Run time performance, for_alloc_assign_v2 and for_alloc_copy - Page 3

Simon_Richards1 · ‎12-01-2022

We have a production code which shows significantly worse performance with recent versions of ifort (including oneapi 2022.1 and ifort version 19.0) compared to ifort version 16.0.

I have used VTune to identify a single subroutine responsible for this performance slowdown in a particular test problem.

When the code is built with ifort version 16.0 this routine takes just under 4 seconds.

When the code is built with oneAPI 2022 (ifort) this routine takes more than 21 seconds. This additional CPU time is almost entirely spent in for_alloc_assign_v2 (9.7 sec) and for_alloc_copy (6.2 sec) . I don't see any time spent in these routines at all in the ifort 16.0 case.

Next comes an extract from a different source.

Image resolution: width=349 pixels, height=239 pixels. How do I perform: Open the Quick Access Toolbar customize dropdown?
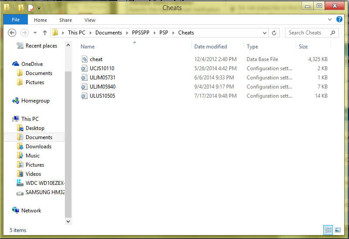coord(39,8)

The subroutine in question is a complicated piece of legacy code and I have not yet managed to reproduce the same behaviour in a minimum example. It may be possible to refactor the code to avoid repeated allocation and deallocation but first I want to understand why the same code built with different ifort version shows such different behaviour and performance.

Thanks.

Simon_Richards1 · ‎12-08-2022

I just wanted to note here that I posted results from a modified case which hopefully removes the optimization from the equation, in case it is lost in the threading on the forum.

Ron_Green · ‎12-12-2022

it is curious. I'll have a look at this sometime this week.

jimdempseyatthecove · ‎12-12-2022

FWIW

  SUBROUTINE sub()  
    laws(1)%a(1) = laws(1)%a(1) + 1.0    
    jxrange(1) = nc_range      
  END SUBROUTINE sub

The token "laws(1)%a(1)" should use scalar instructions to generate a reference via the array descriptors. For the excessive time consumption should not require the generation of temporary objects.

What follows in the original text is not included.